▶ _ASSIGNMENT_
Copy out all of the lines below exactly; the pictures do not belong in the copy.

▶ _RECORD EXCERPTS_
______
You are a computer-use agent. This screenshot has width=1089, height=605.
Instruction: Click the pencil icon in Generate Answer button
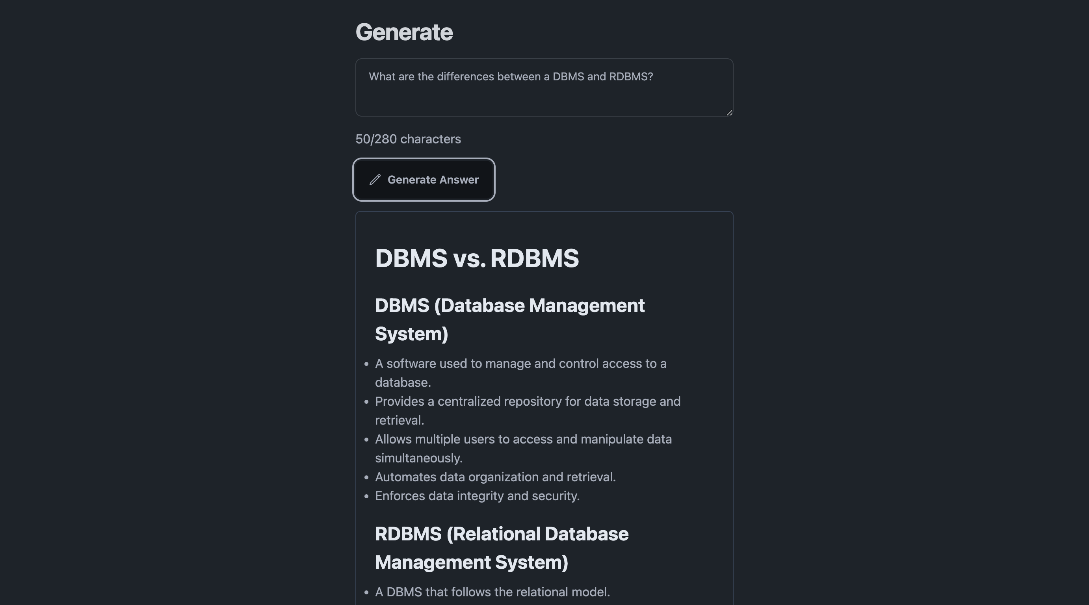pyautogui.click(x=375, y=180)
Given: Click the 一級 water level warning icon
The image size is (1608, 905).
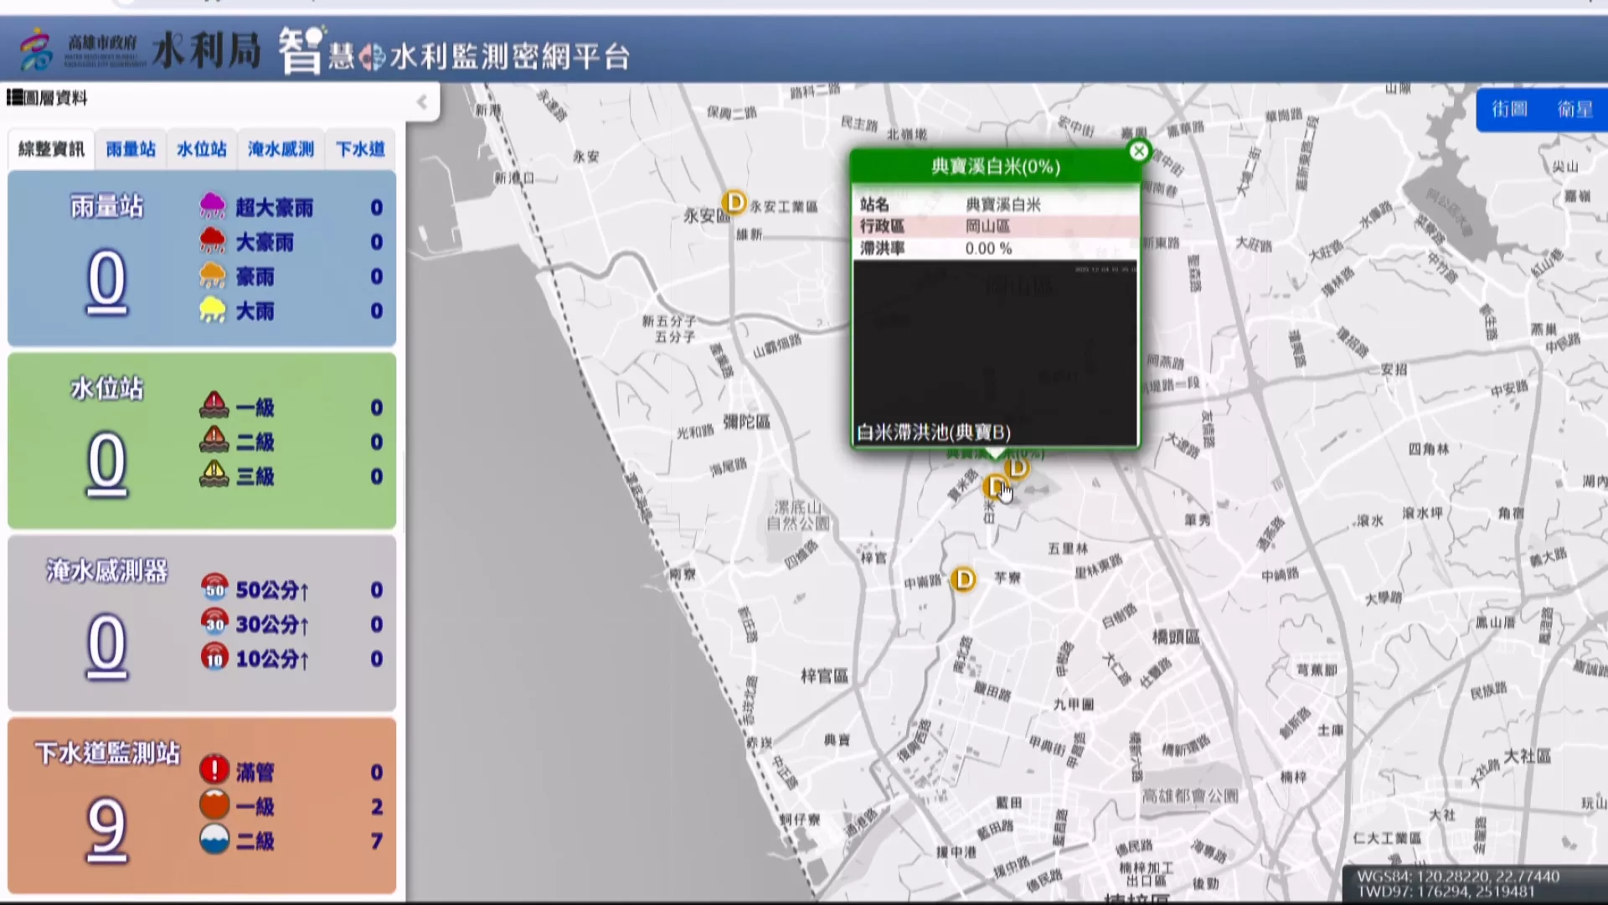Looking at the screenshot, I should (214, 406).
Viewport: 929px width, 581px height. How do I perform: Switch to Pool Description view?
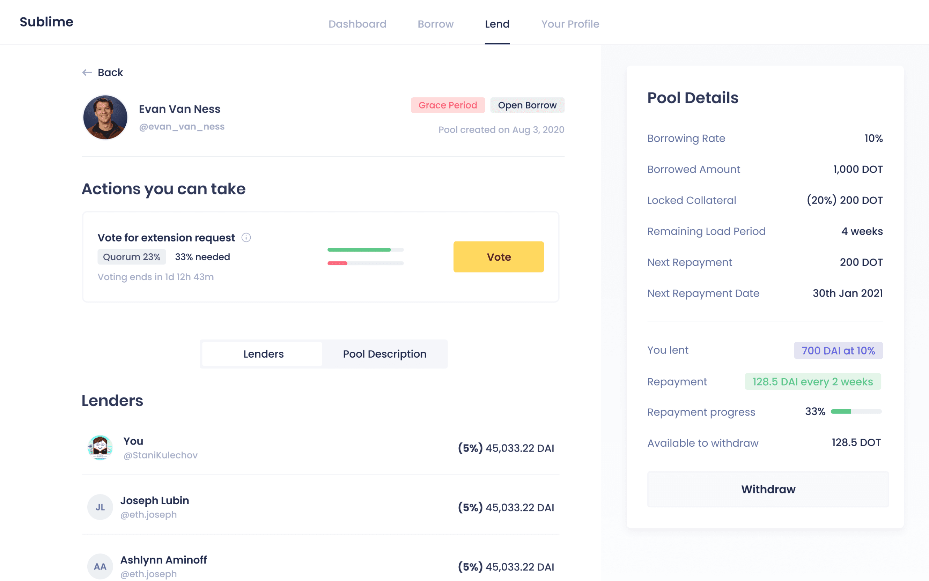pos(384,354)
______
▶ _RESULT BELOW_
You are a computer-use agent. This screenshot has width=1089, height=605.
Instruction: Click the pencil icon in Generate Answer button
pyautogui.click(x=375, y=180)
Given: Click the 一級 water level warning icon
The image size is (1608, 905).
Looking at the screenshot, I should (214, 406).
Viewport: 929px width, 581px height. How do I perform: Switch to Pool Description view?
pos(384,354)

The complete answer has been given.